Les auteurs déclarent n’avoir aucun lien d’intérêt concernant les données publiées dans cet article.

 
Footnotes
1Lymphome non-Hodgkinien à cellules B matures.
2Elle est notamment caractérisée par la présence de cellules anormales appelées cellules de Reed-Stern-berg (des cellules géantes, d’environ 40 μm de diamétre, à noyau clair, mono ou parfois polylobé) qui différencie ce lymphome des autres lymphomes non hodgkiniens.
3Le lymphome T ou NK extraganglionnaire de type nasal est une forme rare de lymphome non hodgkinien.
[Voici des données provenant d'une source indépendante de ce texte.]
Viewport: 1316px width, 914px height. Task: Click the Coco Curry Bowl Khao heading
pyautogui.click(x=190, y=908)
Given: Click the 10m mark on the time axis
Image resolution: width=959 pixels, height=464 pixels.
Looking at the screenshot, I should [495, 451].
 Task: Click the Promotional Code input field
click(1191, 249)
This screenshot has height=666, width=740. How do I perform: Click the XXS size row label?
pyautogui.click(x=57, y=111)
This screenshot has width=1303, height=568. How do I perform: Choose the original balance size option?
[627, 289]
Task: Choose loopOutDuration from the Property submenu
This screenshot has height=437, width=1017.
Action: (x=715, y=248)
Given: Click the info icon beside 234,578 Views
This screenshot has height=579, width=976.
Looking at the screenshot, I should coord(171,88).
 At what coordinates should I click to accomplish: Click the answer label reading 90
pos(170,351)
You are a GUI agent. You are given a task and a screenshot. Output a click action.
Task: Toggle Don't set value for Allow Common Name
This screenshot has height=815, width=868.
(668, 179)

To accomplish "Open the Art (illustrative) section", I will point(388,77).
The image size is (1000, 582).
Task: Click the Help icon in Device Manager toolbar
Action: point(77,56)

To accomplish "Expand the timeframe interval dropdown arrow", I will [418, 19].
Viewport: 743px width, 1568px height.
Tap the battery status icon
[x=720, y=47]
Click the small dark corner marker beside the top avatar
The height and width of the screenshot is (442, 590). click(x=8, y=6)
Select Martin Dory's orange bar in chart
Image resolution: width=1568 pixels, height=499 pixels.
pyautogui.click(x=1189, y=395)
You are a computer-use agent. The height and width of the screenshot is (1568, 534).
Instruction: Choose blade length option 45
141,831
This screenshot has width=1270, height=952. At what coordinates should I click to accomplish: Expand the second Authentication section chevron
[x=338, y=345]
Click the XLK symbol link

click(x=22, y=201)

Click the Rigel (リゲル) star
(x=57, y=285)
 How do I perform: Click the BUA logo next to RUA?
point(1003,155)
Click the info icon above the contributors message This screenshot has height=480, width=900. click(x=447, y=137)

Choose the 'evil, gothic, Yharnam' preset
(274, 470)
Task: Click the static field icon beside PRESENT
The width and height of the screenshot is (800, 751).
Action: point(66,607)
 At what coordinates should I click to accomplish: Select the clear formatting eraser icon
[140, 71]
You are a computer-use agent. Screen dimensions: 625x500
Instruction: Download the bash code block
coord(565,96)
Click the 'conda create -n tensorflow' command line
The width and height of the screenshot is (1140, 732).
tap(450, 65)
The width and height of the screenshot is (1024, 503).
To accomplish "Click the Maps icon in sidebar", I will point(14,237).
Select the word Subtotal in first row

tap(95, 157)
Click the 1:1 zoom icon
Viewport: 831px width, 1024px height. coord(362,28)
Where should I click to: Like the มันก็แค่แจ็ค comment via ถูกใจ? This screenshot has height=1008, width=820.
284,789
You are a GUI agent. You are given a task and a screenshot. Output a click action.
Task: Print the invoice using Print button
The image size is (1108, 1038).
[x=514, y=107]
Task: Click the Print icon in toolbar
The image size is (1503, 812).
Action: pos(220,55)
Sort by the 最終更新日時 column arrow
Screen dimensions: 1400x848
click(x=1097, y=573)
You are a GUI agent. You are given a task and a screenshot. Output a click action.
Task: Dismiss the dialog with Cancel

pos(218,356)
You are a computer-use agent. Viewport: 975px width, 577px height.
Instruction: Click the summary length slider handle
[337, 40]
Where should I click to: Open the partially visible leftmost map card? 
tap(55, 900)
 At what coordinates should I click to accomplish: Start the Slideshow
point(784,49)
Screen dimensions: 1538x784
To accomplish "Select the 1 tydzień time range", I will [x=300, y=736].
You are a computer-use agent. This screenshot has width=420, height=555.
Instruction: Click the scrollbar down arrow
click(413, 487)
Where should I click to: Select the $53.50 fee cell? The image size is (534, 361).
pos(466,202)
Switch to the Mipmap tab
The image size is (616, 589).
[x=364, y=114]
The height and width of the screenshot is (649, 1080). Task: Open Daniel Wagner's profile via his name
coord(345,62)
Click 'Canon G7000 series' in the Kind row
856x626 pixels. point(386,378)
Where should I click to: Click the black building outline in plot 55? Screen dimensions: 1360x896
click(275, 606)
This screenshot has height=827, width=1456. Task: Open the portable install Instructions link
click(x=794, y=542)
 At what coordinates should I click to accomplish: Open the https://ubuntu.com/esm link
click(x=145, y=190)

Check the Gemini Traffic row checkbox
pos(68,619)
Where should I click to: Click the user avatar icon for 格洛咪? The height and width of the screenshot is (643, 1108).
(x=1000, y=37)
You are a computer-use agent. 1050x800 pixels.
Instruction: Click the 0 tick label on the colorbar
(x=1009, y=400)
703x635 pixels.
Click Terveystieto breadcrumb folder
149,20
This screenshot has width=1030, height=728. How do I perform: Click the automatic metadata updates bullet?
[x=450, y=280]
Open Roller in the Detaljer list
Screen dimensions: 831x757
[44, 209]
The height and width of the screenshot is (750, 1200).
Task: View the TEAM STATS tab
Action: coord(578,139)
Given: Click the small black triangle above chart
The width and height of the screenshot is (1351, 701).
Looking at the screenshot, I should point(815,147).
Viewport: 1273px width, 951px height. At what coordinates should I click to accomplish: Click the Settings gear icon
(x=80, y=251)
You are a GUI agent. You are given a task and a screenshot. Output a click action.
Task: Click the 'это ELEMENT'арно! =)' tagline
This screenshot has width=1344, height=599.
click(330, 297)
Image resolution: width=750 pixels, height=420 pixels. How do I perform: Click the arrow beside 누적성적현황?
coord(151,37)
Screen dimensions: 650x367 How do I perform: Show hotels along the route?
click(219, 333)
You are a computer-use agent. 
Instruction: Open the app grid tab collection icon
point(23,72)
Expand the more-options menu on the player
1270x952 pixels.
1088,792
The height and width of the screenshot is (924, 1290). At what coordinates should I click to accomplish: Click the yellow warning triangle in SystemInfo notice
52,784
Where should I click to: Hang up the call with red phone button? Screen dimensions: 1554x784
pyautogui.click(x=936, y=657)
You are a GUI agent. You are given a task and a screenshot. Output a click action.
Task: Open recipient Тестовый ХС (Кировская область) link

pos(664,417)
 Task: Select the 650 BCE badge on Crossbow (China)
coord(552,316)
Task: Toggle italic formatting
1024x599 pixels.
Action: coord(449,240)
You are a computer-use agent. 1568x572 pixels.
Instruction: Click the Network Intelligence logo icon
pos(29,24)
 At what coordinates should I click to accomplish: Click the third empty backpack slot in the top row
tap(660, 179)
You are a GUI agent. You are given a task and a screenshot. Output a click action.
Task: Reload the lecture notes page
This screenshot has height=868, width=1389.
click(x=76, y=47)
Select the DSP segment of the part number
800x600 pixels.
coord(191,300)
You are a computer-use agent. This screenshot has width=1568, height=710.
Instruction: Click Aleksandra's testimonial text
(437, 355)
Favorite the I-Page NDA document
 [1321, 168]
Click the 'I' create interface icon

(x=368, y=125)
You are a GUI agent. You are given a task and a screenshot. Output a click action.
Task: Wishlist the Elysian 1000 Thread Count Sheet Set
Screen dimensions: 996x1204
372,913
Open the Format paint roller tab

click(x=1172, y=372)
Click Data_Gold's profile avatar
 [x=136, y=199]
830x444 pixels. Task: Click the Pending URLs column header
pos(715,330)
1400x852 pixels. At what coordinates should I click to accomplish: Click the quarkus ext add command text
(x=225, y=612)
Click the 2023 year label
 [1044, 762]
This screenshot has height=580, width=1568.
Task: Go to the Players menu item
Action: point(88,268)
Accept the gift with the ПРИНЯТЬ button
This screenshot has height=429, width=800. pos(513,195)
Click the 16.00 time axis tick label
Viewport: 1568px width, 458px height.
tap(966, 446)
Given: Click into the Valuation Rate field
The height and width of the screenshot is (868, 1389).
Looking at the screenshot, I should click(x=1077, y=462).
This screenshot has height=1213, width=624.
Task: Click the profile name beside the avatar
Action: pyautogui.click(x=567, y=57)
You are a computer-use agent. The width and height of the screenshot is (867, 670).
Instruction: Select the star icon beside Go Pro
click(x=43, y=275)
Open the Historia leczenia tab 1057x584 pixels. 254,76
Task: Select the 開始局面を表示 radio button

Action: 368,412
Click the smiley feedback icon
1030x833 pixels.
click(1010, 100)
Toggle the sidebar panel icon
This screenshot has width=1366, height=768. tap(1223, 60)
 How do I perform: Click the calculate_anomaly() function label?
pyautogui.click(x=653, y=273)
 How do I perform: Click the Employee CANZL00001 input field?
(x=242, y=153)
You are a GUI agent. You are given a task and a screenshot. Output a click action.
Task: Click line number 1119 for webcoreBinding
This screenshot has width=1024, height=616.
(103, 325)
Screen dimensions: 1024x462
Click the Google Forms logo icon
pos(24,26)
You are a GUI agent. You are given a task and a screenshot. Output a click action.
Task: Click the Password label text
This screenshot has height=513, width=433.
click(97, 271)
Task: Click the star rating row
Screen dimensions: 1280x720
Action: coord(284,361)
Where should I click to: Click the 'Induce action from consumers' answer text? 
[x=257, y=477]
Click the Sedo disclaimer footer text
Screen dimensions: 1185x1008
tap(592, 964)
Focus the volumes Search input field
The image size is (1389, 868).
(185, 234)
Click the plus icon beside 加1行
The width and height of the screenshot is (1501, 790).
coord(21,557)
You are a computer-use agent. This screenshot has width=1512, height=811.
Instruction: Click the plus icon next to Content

4Une maladie lymphoproliférative bénigne de forme localisée ou multicentrique.
5Ces souris, qui ne développent pas spontanément de tumeurs, sont dépourvues de lymphocytes T, B, et de cellules NK. Contrairement aux souris NOD-scid, les cellules du système immunitaire humain s’établissent efficacement chez les souris NOD-scid IL2Rγnull.
6Les plasmocytes sont des lymphocytes B entrés dans leur dernière phase de diffé renciation, dont le rôle est de sécréter les immunoglobulines spécifiques des antigènes rencontrés.